Asıl meseleye geçmeden önce bu operasyonun hangi şartlar altında başladığına bakmak gerek. Hatta bunun için ta çözüm sürecine kadar gidebiliriz.
Çözüm sürecinin sonlarına doğru Kuzey Suriye’de (ya da Rojava’da) dengeler değişmiş ve Türkiye’deki siyasal Kürt hareketiyle akraba PYD güçleri Suriye’nin kuzeyinde önemli kazanımlar elde etmişlerdi. Kürtlerin Türkiye’de de kazanımlar elde etmesi üzerine (HDP’nin etkinliği, ulaştığı oy oranı, AKP’nin tek parti iktidarını 7 Haziran’da kaybetmesi) çözüm süreci sona ermiş, Türkiye Kürtlerin Suriye ve Türkiye’deki kazanımlarına savaşla son verme kararı almıştı. KCK’nin de bu plana karşılık vermesi üzerine hepimizin iyi bildiği koşullar içinde geçirdik son bir yılı. Şu artık belli olmuştu: Türkiye’deki çözüm sürecinin akıbeti Suriye’den bağımsız değildir ve Kürtler Suriye’de AKP’nin/devletin istemediği adımlar attıkları sürece Türkiye’de tekrar müzakere masasına dönülmesi zordur.
Siyasal Kürt hareketi açısından ise denklem muhtemelen şöyleydi: Suriye’de çok önemli kazanımlar (kantonlar) elde edilmiştir ve bunlar, bu hareketin belki de kurulduğundan bu yana elde ettiği en önemli kazanımlardır. Dolayısıyla Kandil’de belki de Suriye’deki kazanımların, Türkiye’de HDP’nin oy oranlarından daha önemli olduğu yönünde bir analiz yapılmış olabilir. Bu denklem içinde cereyan eden gelişmeler sonuçta şu noktaya kadar varmıştır: PYD’nin hamleleri yıl içinde hız kazanmış ve Türkiye’nin Suriye sınırında neredeyse bir Kürt şeridi kurulmasına hayli yaklaşılmıştır.
Türkiye bu tabloya izin vermeyeceğini deklare etti sık sık. AKP’ye ve 90 küsur yıllık geleneksel Türk devlet aklına göre, sınır boyunca, hele ki Türkiye’deki siyasal Kürt hareketine yakın bir kanton ya da özerk bir yapı kabul edilemezdi.
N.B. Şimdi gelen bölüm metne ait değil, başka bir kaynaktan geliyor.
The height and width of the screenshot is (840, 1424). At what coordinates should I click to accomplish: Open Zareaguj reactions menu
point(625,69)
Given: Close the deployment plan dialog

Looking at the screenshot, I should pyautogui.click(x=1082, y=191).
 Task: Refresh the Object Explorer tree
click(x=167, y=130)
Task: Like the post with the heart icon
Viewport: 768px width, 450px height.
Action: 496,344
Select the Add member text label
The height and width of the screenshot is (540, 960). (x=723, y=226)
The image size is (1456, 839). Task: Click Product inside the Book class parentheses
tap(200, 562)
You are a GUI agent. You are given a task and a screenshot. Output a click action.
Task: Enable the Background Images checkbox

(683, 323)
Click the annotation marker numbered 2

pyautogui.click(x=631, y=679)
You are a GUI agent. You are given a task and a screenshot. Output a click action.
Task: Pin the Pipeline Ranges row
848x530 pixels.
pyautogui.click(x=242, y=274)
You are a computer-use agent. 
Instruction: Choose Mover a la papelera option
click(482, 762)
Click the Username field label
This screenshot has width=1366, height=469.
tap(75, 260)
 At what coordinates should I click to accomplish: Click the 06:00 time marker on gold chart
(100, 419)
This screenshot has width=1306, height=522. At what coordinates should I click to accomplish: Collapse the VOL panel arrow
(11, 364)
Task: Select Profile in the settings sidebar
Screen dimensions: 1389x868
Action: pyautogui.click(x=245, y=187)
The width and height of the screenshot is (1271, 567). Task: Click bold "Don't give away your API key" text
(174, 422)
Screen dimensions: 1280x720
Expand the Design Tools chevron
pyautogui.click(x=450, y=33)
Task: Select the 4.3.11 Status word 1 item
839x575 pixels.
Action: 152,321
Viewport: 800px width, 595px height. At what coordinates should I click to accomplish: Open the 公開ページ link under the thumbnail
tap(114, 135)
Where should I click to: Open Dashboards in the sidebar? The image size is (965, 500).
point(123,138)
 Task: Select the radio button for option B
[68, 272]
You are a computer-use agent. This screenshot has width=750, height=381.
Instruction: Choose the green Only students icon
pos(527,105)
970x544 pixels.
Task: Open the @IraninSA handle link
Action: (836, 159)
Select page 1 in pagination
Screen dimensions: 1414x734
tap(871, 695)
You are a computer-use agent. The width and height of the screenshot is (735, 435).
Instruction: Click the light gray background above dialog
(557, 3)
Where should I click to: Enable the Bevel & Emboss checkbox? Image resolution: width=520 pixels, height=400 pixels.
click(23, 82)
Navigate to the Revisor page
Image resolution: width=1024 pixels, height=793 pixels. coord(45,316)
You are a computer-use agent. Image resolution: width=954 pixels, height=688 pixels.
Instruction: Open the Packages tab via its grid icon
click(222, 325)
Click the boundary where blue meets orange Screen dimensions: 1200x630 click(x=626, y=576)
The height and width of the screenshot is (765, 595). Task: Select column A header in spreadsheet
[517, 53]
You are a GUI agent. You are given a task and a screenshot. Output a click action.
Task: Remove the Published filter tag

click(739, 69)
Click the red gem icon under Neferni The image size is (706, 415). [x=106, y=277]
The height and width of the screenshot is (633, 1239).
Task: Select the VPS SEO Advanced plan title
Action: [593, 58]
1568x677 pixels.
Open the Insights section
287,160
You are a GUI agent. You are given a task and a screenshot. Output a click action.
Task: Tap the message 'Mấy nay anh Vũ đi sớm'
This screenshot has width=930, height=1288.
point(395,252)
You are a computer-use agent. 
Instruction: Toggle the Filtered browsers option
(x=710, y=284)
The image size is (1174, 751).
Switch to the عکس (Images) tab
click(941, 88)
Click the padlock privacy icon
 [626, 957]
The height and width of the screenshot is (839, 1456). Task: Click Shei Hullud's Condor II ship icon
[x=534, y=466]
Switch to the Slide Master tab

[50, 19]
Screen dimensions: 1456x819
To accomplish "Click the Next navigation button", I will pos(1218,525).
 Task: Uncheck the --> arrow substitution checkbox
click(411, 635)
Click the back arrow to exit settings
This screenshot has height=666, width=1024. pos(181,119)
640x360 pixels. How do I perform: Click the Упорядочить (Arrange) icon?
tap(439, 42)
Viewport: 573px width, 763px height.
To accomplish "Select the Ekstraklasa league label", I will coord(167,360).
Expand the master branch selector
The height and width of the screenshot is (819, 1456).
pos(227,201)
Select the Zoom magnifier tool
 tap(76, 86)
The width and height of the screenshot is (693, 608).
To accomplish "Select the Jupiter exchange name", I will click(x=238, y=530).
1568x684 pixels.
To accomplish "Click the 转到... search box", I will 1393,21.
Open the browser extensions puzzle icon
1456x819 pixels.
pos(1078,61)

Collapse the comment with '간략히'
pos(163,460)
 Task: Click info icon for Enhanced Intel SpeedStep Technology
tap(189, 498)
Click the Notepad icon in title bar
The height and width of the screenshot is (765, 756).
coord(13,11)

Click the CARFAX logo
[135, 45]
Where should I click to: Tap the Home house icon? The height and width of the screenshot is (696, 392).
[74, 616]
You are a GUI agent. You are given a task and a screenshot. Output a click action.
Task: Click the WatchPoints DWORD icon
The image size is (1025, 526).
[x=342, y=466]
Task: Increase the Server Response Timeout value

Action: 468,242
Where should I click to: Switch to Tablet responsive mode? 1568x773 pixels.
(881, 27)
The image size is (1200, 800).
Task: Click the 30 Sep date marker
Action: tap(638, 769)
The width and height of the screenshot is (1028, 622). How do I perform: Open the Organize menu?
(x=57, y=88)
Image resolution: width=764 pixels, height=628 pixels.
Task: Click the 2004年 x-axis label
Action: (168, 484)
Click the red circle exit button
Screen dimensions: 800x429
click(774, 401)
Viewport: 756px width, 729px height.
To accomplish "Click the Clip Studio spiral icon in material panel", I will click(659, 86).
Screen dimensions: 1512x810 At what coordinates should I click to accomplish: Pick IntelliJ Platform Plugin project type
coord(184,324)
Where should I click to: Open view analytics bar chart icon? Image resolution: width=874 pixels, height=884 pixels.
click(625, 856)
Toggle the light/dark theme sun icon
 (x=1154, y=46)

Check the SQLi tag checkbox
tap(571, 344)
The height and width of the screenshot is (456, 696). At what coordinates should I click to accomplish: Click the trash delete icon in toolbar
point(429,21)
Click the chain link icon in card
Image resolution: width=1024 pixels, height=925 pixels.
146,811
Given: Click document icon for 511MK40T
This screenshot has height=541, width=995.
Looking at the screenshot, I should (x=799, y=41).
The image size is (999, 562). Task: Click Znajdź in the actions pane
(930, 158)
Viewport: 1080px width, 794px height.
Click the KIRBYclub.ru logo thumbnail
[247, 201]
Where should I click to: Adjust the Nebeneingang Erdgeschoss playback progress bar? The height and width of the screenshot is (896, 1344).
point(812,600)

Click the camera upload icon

Öte yandan, IŞİD’in de hem Türkiye’ye hem de Suriye’deki başlıca rakipleri Kürtlere yönelik saldırılarını artırdığı bir dönemden geçtik, geçiyoruz. Yani başta AKP’nin Suriye’deki ortaklarından biri olan IŞİD’le eski defterler –görünürde– kapanmış, yeni bir ‘düşmanlık’ sayfası açılmıştır.
Bu denklem içinde son haftalara baktığımızda gördüğümüz şuydu: PYD/YPG Kuzey Suriye’de Minbiç’i de IŞİD’den temizlemiş, ‘Fırat’ın batısında’ etkinliğini bir kademe daha artırmıştı. Geriye, sınır hattı boyunca yer alan tek önemli kent olan Cerablus kalmıştı. IŞİD’in elinde olan Cerablus’a karşı PYD’nin bir hamle daha yapması ve burada da kontrolü ele geçirmesi durumunda, Türkiye’nin huylandığı o şeridi kurmak artık an meselesi olacaktı.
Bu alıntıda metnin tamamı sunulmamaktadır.